### [TEXT PASSAGE]
▬▬▬▬▬▬
Arnold Kling thinks he disagrees with me . . .

. . . but he’s wrong.  In a recent post I made this argument:

I don’t like using any kind of interest rate as an indicator of Fed policy.  But if you insist (as most economists seem to) why not at least use ex ante real interest rates?  Then we can very easily explain the crisis this way:

1.  Between July and November 2008 the Fed adopted an ultra-tight monetary policy.

2.  Real interest rates on indexed 5 year T-bonds rose from 0.5% to 4.2%

3.  The tight money caused NGDP growth to plunge from its usual 5% to negative 3%.

4.  The AS/AD model predicts you’d get about 1% inflation and negative 4% real growth.

5.  That’s what we got, therefore modern macro nicely explains the recent recession

Kling responded by quoting the 5 points (but not the short preceding paragraph.)  He then responded:

According to Sumner, we know that the Fed tightened because we know that real interest rates on TIPS rose. The real rate is the nominal rate minus the expected rate of inflation. Because the nominal rate did not rise, the increase in the real rate came from a big drop in expected inflation. So we know that the Fed tightened because expectation inflation dropped, and we know that expected inflation dropped because the Fed tightened. That’s too circular for my taste.
▬▬▬▬▬▬
### [INFORMATION GIVEN]

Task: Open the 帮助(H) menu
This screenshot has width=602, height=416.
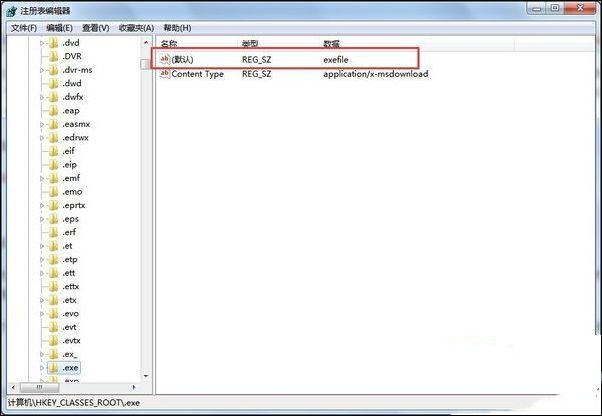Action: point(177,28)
▬▬▬▬▬▬
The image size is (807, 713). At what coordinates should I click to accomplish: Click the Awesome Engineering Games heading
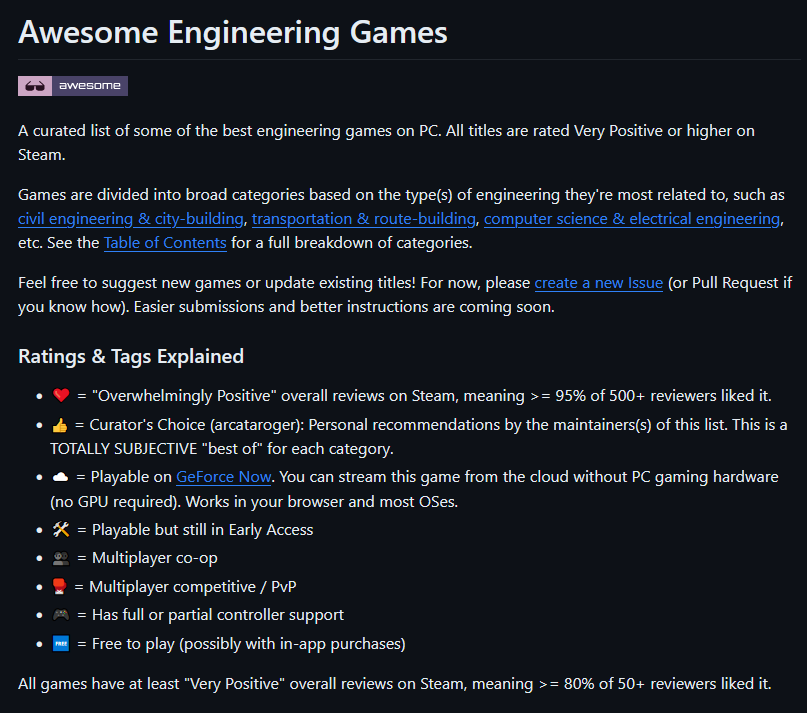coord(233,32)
▬▬▬▬▬▬
### [TASKS TO COMPLETE]
[1] Could you retype this part of the Fed policy post, beginning at the words "I don’t like" and stopping after "to negative 3%."?
[2] In the entries, take the lines beginning at the one that has "Task: Open the 帮助(H) menu" and stopping after the one that has "Action: point(177,28)", and swap "menu" for "dropdown" while leaving everything else unchanged. Give only those lines and omit the pictures.

### [SOLUTIONS PER TASK]
[1]
I don’t like using any kind of interest rate as an indicator of Fed policy.  But if you insist (as most economists seem to) why not at least use ex ante real interest rates?  Then we can very easily explain the crisis this way:

1.  Between July and November 2008 the Fed adopted an ultra-tight monetary policy.

2.  Real interest rates on indexed 5 year T-bonds rose from 0.5% to 4.2%

3.  The tight money caused NGDP growth to plunge from its usual 5% to negative 3%.

[2]
Task: Open the 帮助(H) dropdown
This screenshot has width=602, height=416.
Action: point(177,28)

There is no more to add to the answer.